**Text excerpt**
---
And, later: “Maybe you should try a different type of writing. Thrillers are really big now.”

Thrillers are big. So is horror and suspense and literature and romance and fantasy and basically anything that has the absolute non-negotiable element of everything that is big then or now or ever until time stops and we all go the way of all life: the one true thing. A riveting story. Told by somebody who knows how to tell a story.

Talent exists, people. It is not a game. Some people have it, and some people don’t.

Don’t encourage assholes like me. Yes, a craft takes time, and it is a crime to step too hard on the young. But a forty-five year old schlemiel injecting his fifth semi-autobiographical piece of rancid vomit from a word processor into your life must be kindly, but decisively, stopped. If kindness doesn’t work, take a firmer stand. Do not relent. Do not say “Time takes time,” and, “It’s just one agent’s opinion,” and, “The market’s weird right now.”

The market’s always weird. Time takes time but does not make miracles. People who suck long enough and hard enough at something will always, always suck. It is the law of fiction physics: there is no path from nowhere to good. There is no water rising from an empty well. It just sits there, like your relatives, staring at you single-eyed until you wise up someday and leave.

We are not happy, we people with my kind of dream. I’m not exactly sure why we go on. At first it’s a reasonable sense we can get better, or are overlooked. With enough rejection, we become angry. A mature reaction to non-stop failure is to try a different approach, find another dream. Right? But too many of us have a bulldog tendency, a fighting spirit that is wonderful in war and if we’re protecting an injury or a child or a venture capital-backed start-up ahead of its time.

In a person who just plain can’t do something, tenacity is not a virtue. It is a vice.

Obvious Awfulness of the Roller Coaster

At this point, you’re wondering what I actually wrote not at all. You don’t care. Nobody cares or ever did but I have a certain pride now — with the benefit of a horrible hindsight — in the obvious awfulness of my work, my ideas. How could I have thought they were contenders? How could I have embarrassed myself like that?

I once wrote a screenplay called Roller Coaster. Stay with me. We’re in a theme park kind of like DisneyWorld. A bunch of randoms get onto a roller coaster. Ten minutes in — yes, I know about the Inciting Incident; I took Story Structure from Robert McKee himself, bros — ten minutes in, there’s a problem. Suspicious characters appear and — BAM! — terrorists have taken control of the park. They occupy the control room . . . and decide to keep the roller coaster going, over and over again, without stopping, until their evil demands are met. Of course, there’s an intrepid undercover cop with a troubled past on the roller coaster as it hurtles around and around (and around and around) . . . and, somehow, he saves everyone without getting sick on the camera.

Genius? Nobody bought that one. I showed it to a friend of mine from college who literally acquired screenplays for a major studio — see, I did not have bad luck in life — and he said, “Marty, I’d like to help you, but this is not a screenplay. I don’t know what it is, exactly. Try again.”
---
**Extracted records**
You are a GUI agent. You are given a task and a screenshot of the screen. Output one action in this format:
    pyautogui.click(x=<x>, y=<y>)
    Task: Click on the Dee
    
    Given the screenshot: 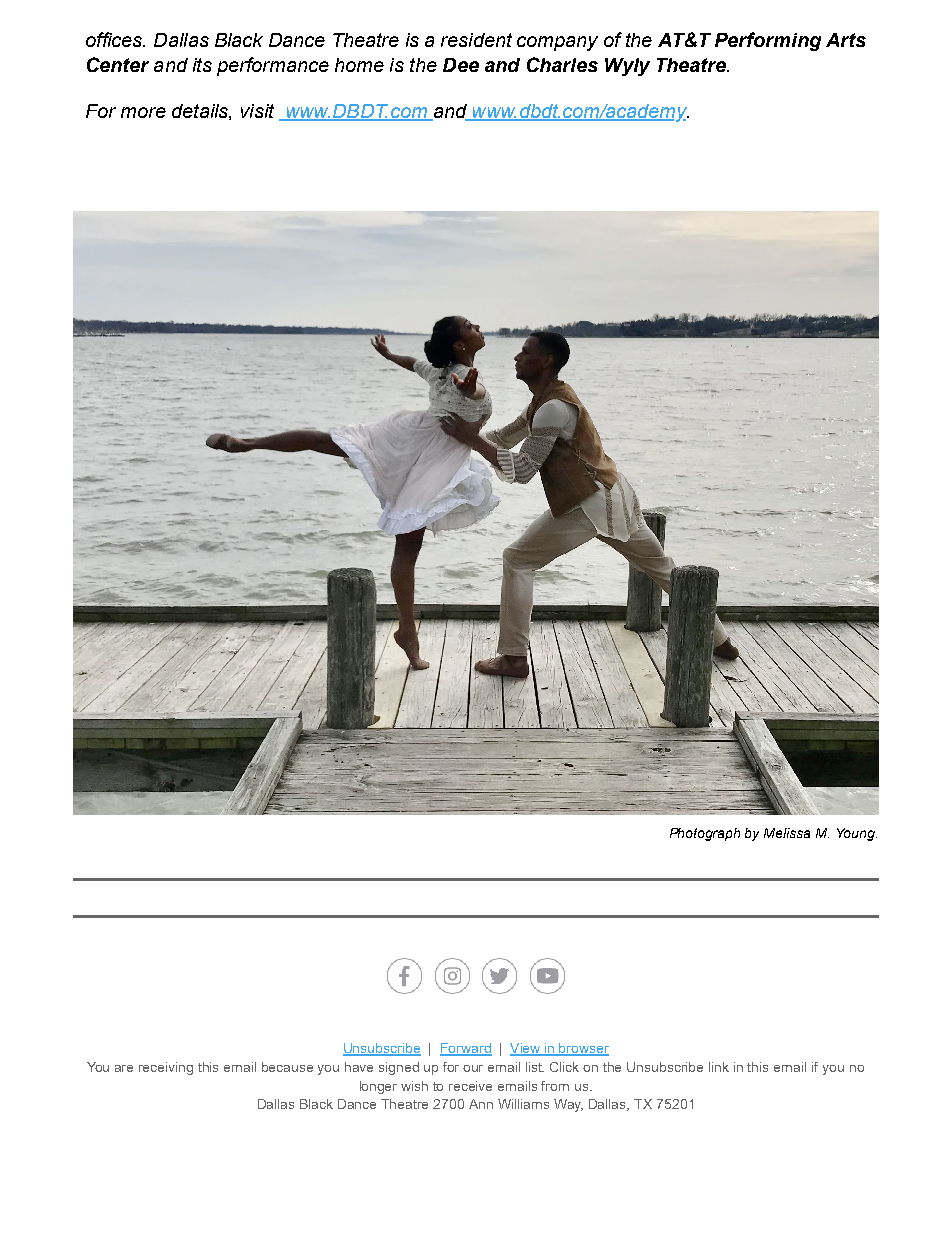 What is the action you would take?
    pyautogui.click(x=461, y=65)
---
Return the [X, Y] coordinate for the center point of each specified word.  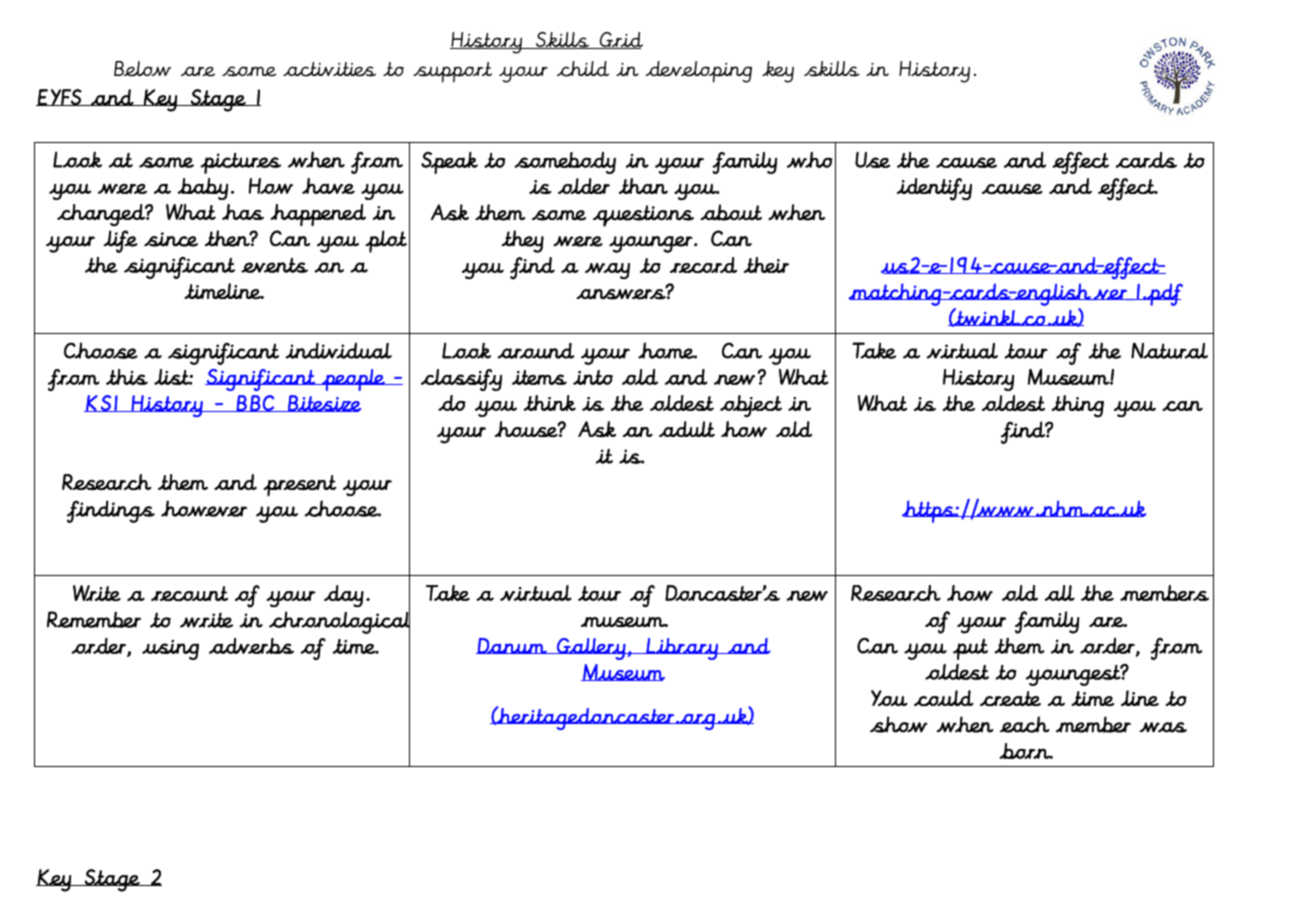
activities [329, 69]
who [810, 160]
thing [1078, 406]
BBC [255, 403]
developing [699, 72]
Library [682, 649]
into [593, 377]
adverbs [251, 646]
---
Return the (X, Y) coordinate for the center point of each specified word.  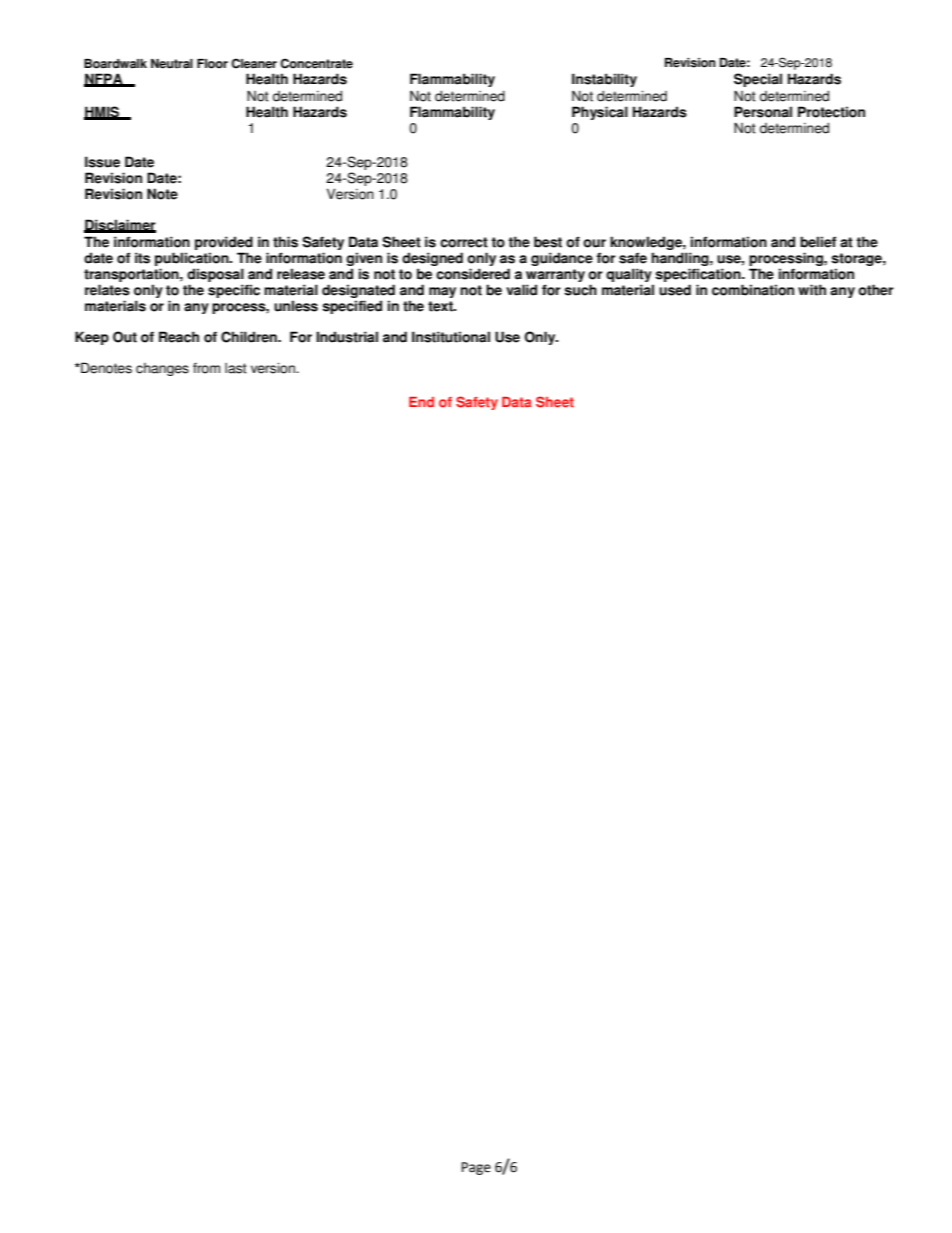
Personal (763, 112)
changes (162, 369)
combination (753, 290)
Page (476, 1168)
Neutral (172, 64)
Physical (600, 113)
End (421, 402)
---
Please answer in one sentence: in the text excerpt above, what do the terrorists in the screenplay Roller Coaster decide to do once they occupy the control room?

They decide to keep the roller coaster going, over and over again, without stopping, until their evil demands are met.